Владелец магазина, видя такое его состояние, пытается отправить его домой, но Мидория мёртвой хваткой вцепляется в его фартук, умоляя не увольнять. Истерика не проходит. Мужчина пытается убедить, что никто и не собирался его выгонять, но он не слушает, продолжая заливаться слезами, прижимаясь лицом ему в бок, хватая под колени, отчего пожилой омега едва не падает. Это помогает Изуку прийти в себя. Он извиняется, падая на колени, обещает впредь держать себя в руках. Управляющий в шоке смотрит на него, спрашивает, всё ли хорошо, но Изуку отнекивается, вымученно улыбается и возвращается к работе.
А альфа, всё это время стоявший за поворотом, наконец отрывается от стены, на которую опирался спиной, и уходит, сжимая в карманах руки со всей возможной силой…
Изуку был не в состоянии заставить себя идти в эту квартиру, слишком тошно. Но выбора ему никто не предоставлял. Хотя и пришёл он гораздо позже обычного.
Кацуки был дома, смотрел телевизор. По новостям передавали, что участились случаи нападения на омег. Альфа презрительно фыркнул и, не отрываясь от экрана, спросил:
— Где. Ты. Был.
Изуку замер при входе в гостиную: чтобы разогреть ужин, нужно пройти мимо парня, а этот цербер, похоже, давно караулит его.
— На работе задержали, — боль в затылке снова напомнила о себе пульсацией, но он даже не поморщился, привыкший.
Звон тарелок и бормотание телевизора нарушали тишину, царящую между ними. Бакугоу смотрел на него, его алый взгляд пугал не на шутку и ничего хорошего не предвещал. Изуку был уверен в этом, ведь он знает этого альфу столько лет.

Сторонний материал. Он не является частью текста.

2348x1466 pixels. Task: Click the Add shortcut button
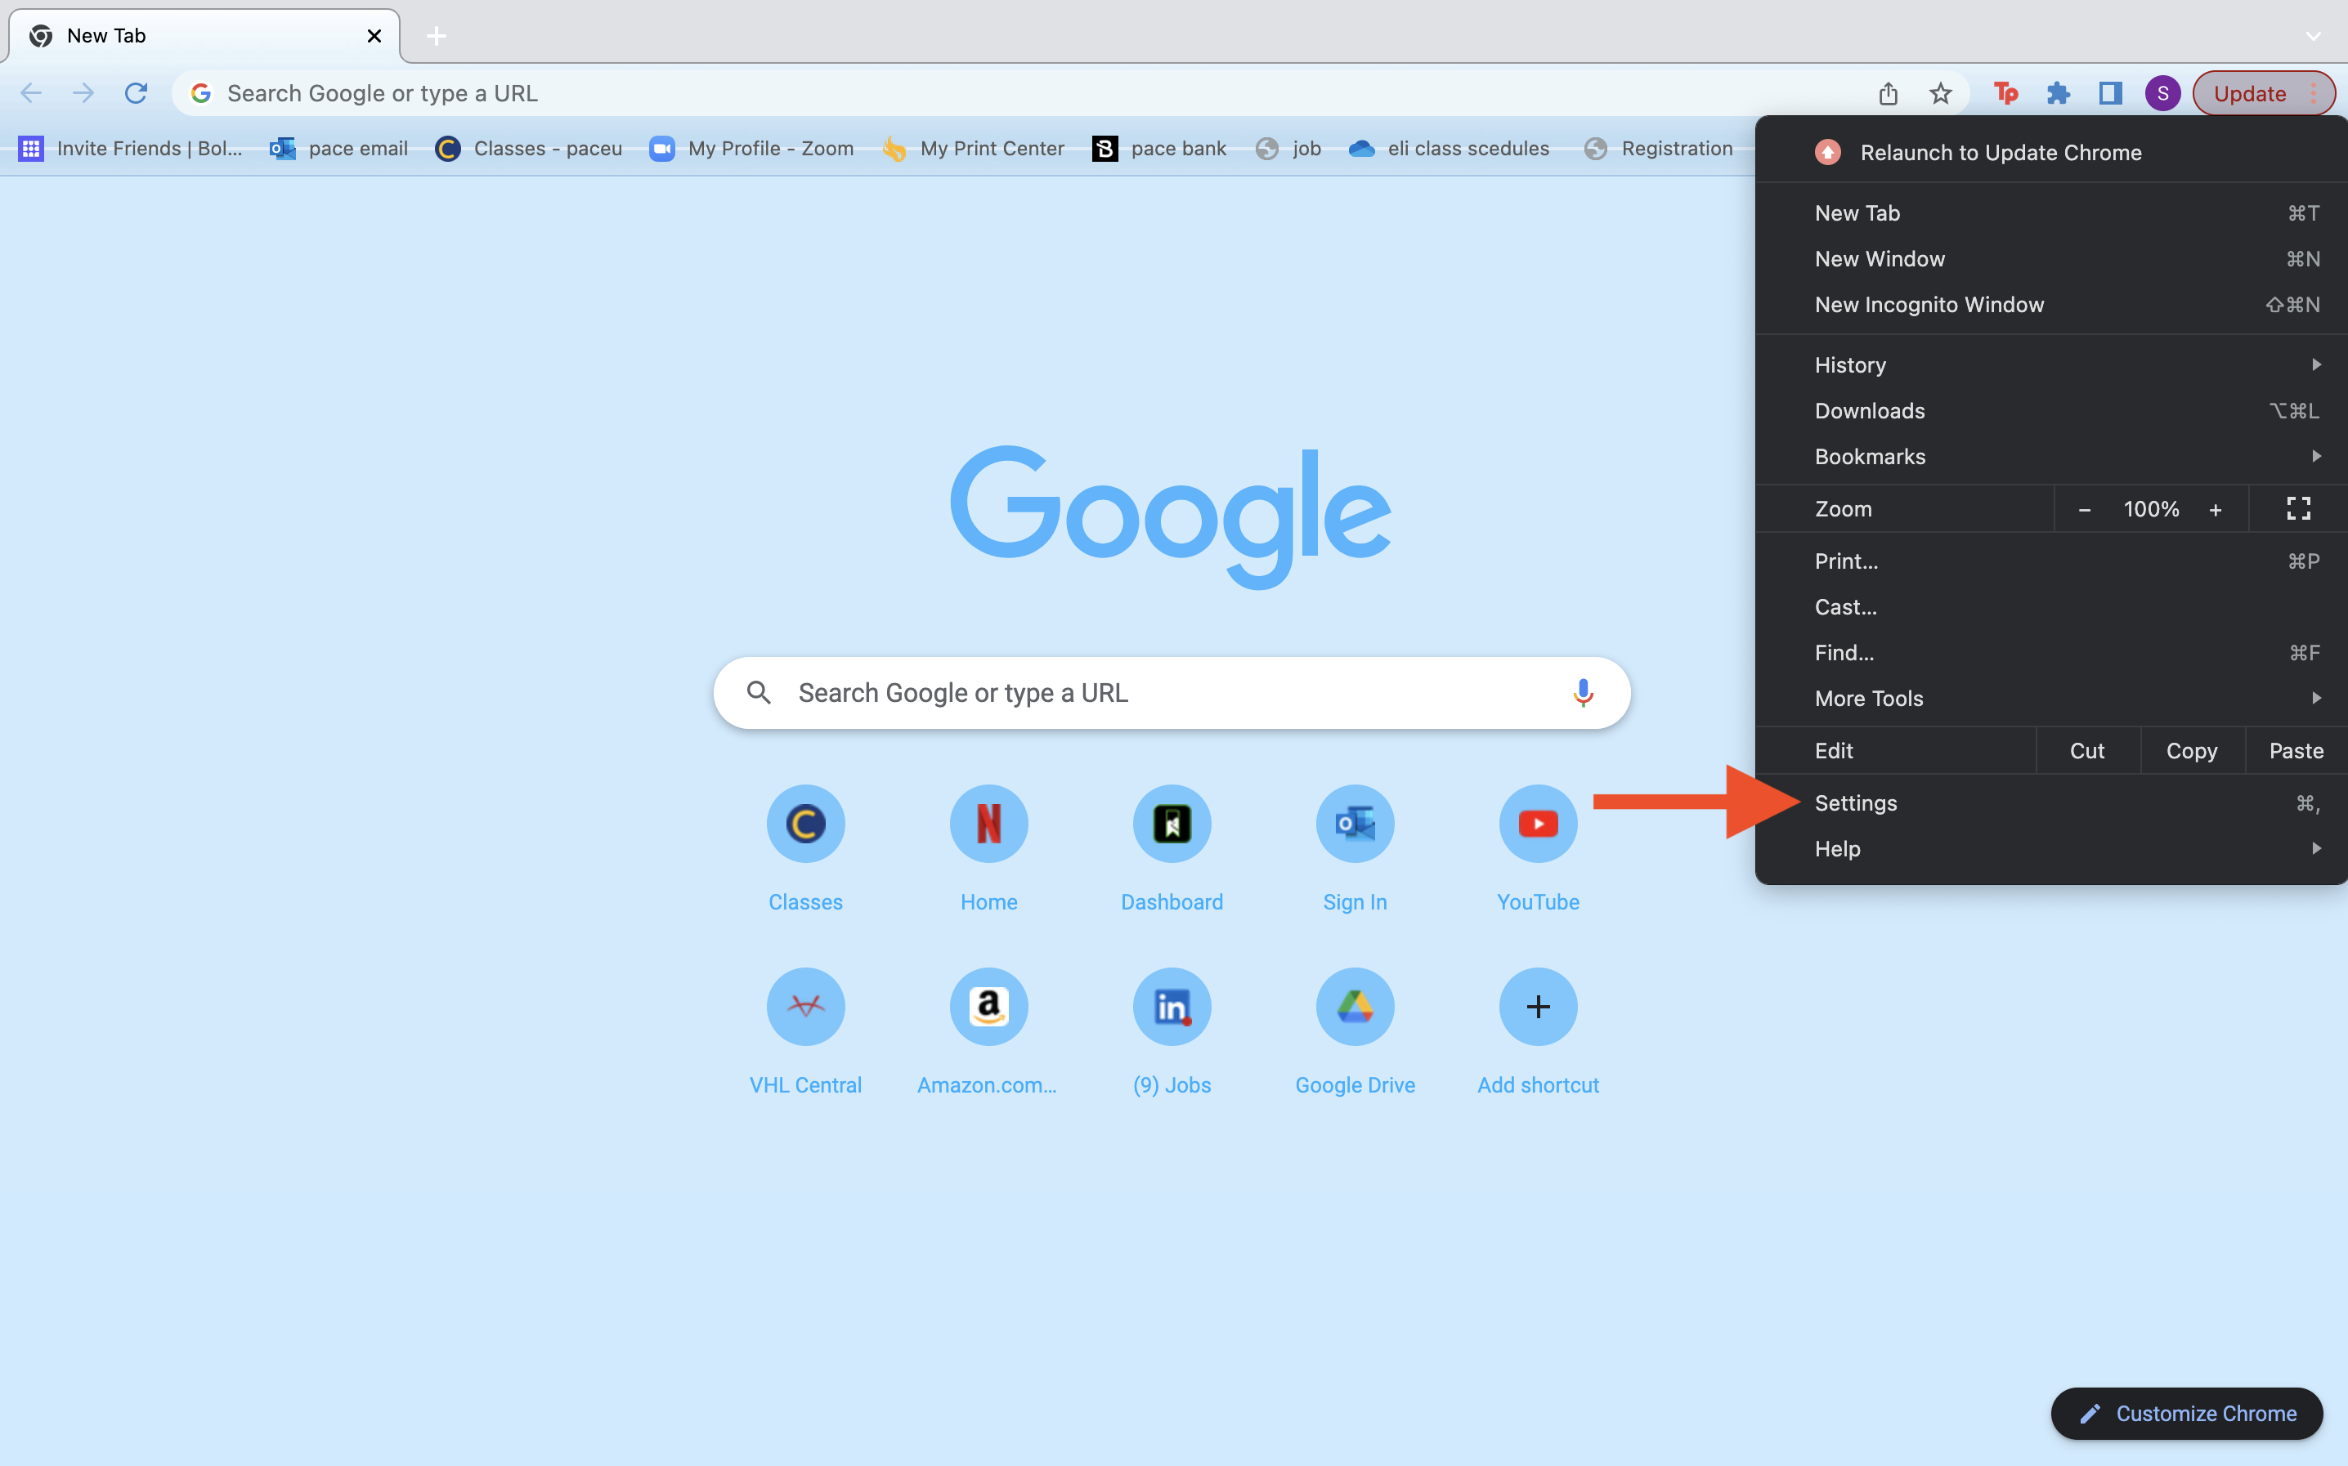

Мытьё посуды прошло спокойно, но этот взгляд в спину был каким-то странным. Повернуться Мидория не решался, Кацуки молчал, хотя явно хотел что-то сказать. Возможно, придумывал, за что наорать и избить, а может, просто от скуки решил сделать в нём дырку. От страха руки нервно подрагивали. Он смывал пену с ножа, когда рука соскользнула, и лезвие оставило поперёк ладони большой кровоточащий порез. Кровь быстро начала капать в раковину.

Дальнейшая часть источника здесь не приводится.